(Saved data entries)
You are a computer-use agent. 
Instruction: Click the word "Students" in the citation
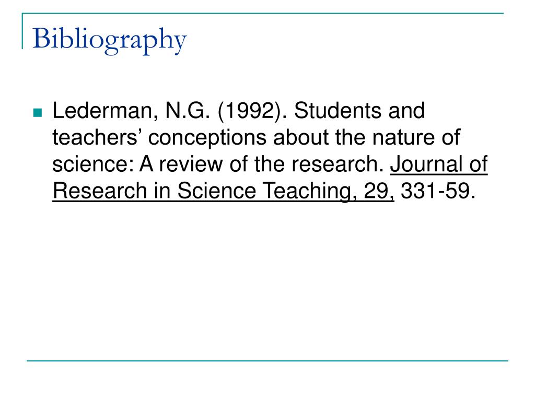(x=338, y=111)
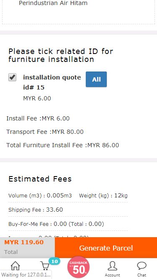Open the shopping cart icon

45,266
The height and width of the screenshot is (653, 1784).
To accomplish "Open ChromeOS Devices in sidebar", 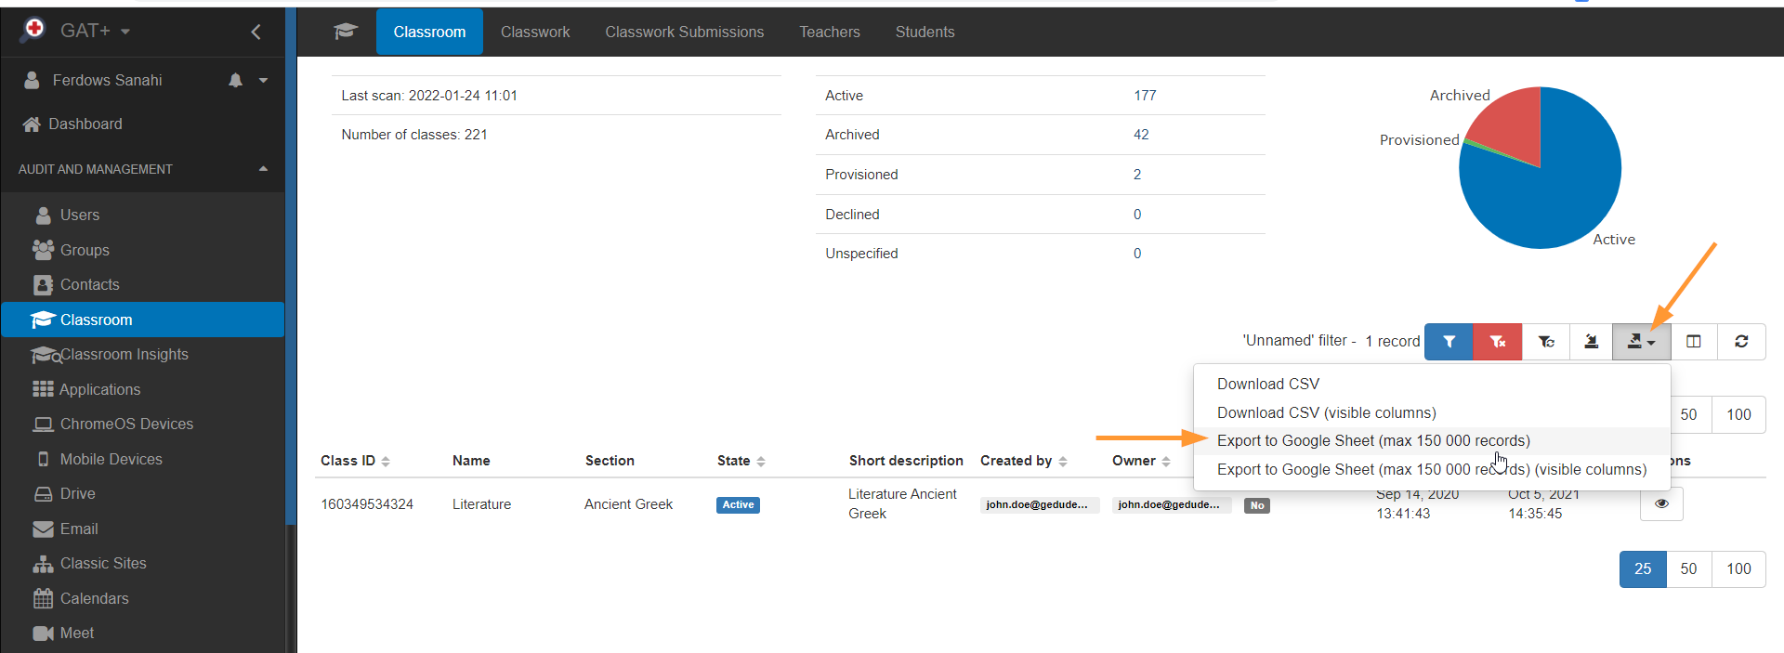I will (126, 424).
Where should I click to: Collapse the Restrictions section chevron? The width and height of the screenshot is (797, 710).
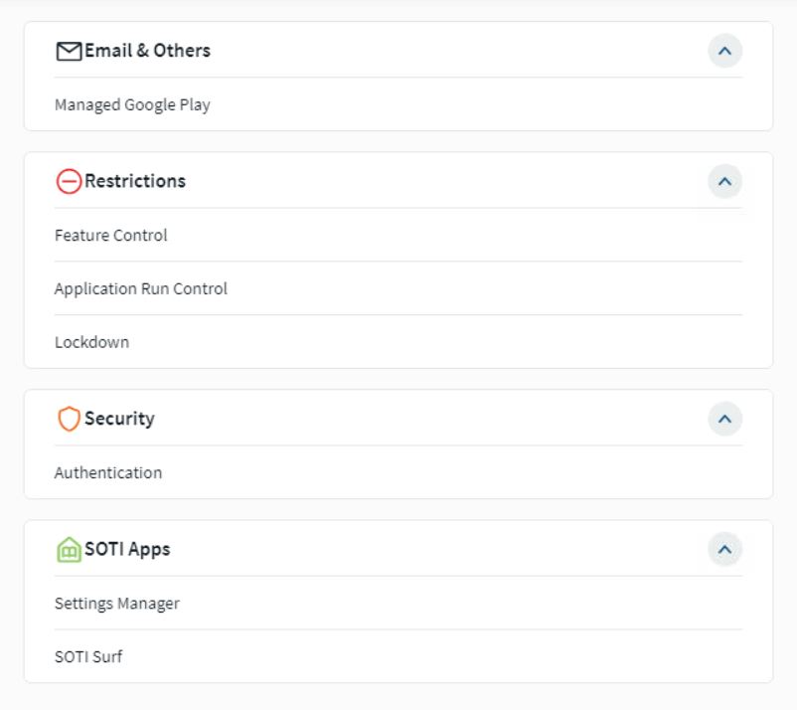click(724, 182)
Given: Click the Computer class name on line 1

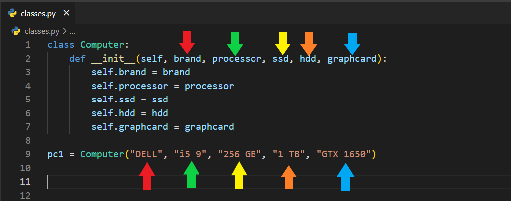Looking at the screenshot, I should [x=98, y=45].
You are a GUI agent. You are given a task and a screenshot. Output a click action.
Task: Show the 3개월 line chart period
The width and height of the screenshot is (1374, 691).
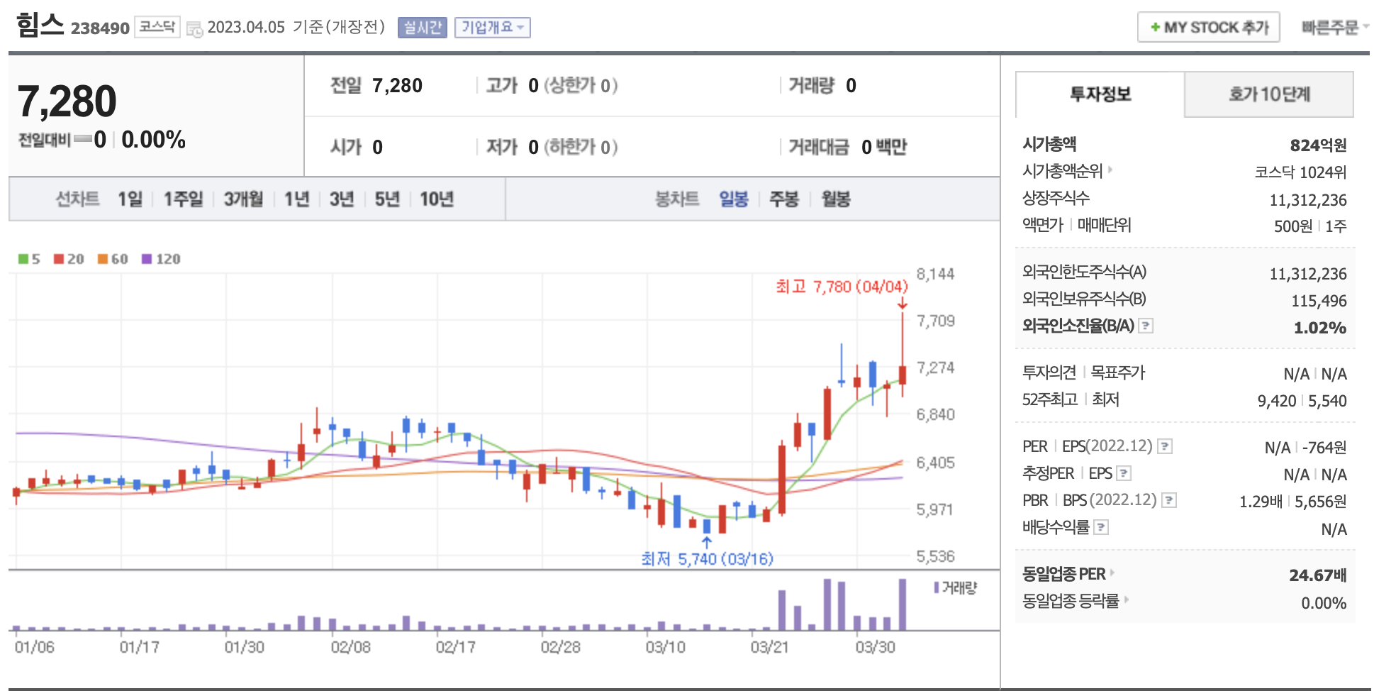tap(243, 199)
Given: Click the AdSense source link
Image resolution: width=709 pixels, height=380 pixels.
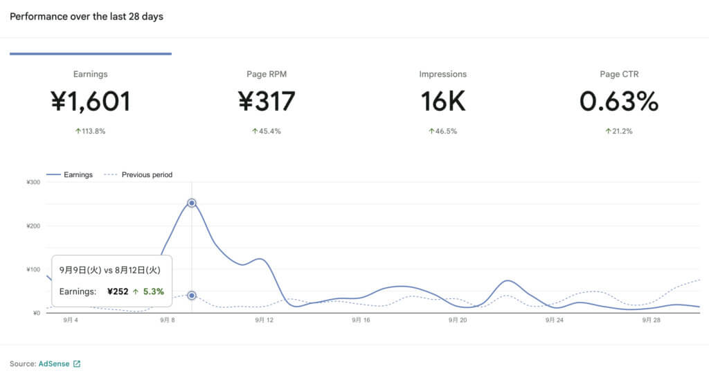Looking at the screenshot, I should click(54, 364).

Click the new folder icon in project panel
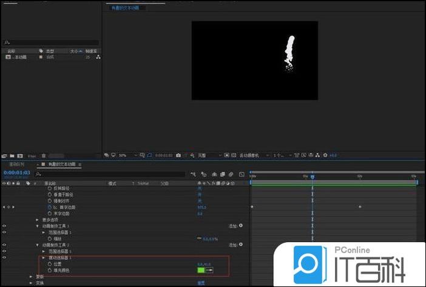click(x=12, y=155)
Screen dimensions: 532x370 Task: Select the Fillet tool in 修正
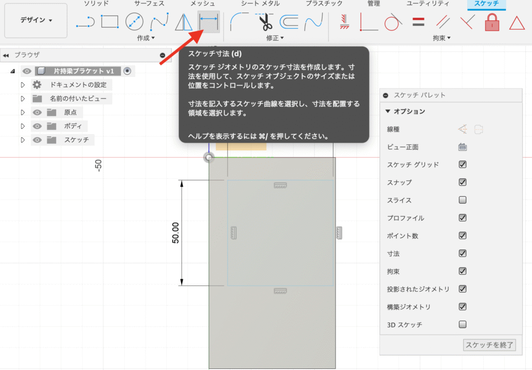point(240,22)
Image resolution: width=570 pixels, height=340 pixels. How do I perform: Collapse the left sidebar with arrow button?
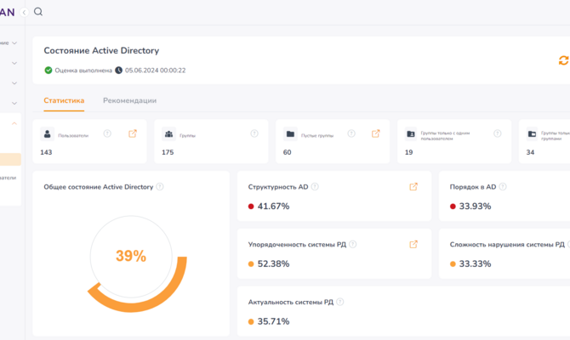point(23,12)
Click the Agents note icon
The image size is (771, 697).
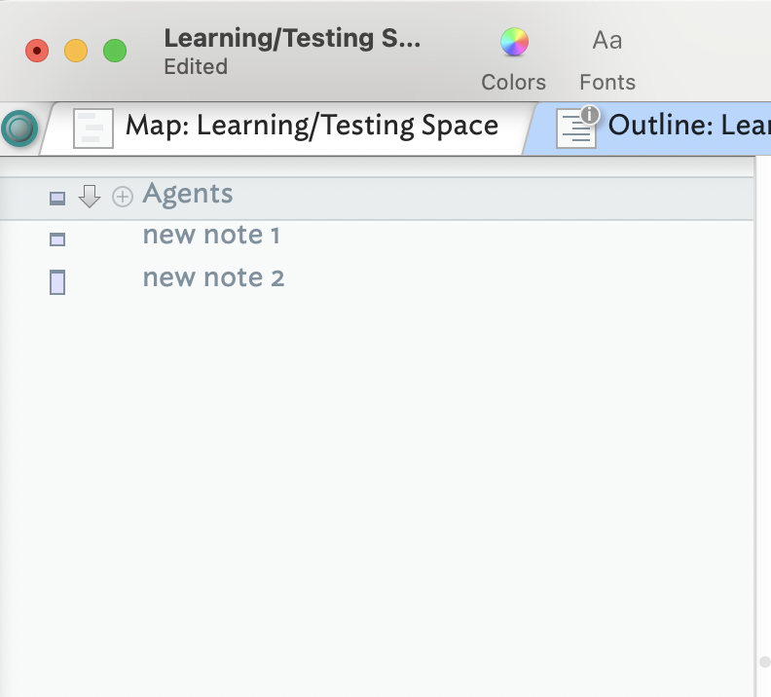[x=57, y=199]
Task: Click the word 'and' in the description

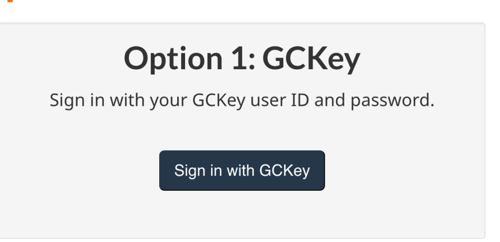Action: coord(330,100)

**What you are asked to do:** Copy exactly the lines of the entries above from the one containing "Given: Click the Computer" through the one containing "Given: Click the AdSense source link". Both end lines count; pictures do not.

**Answer section:**
Given: Click the Computer class name on line 1

Looking at the screenshot, I should [x=98, y=45].
You are a GUI agent. You are given a task and a screenshot. Output a click action.
Task: Show the 3개월 line chart period
The width and height of the screenshot is (1374, 691).
tap(243, 199)
Given: Click the AdSense source link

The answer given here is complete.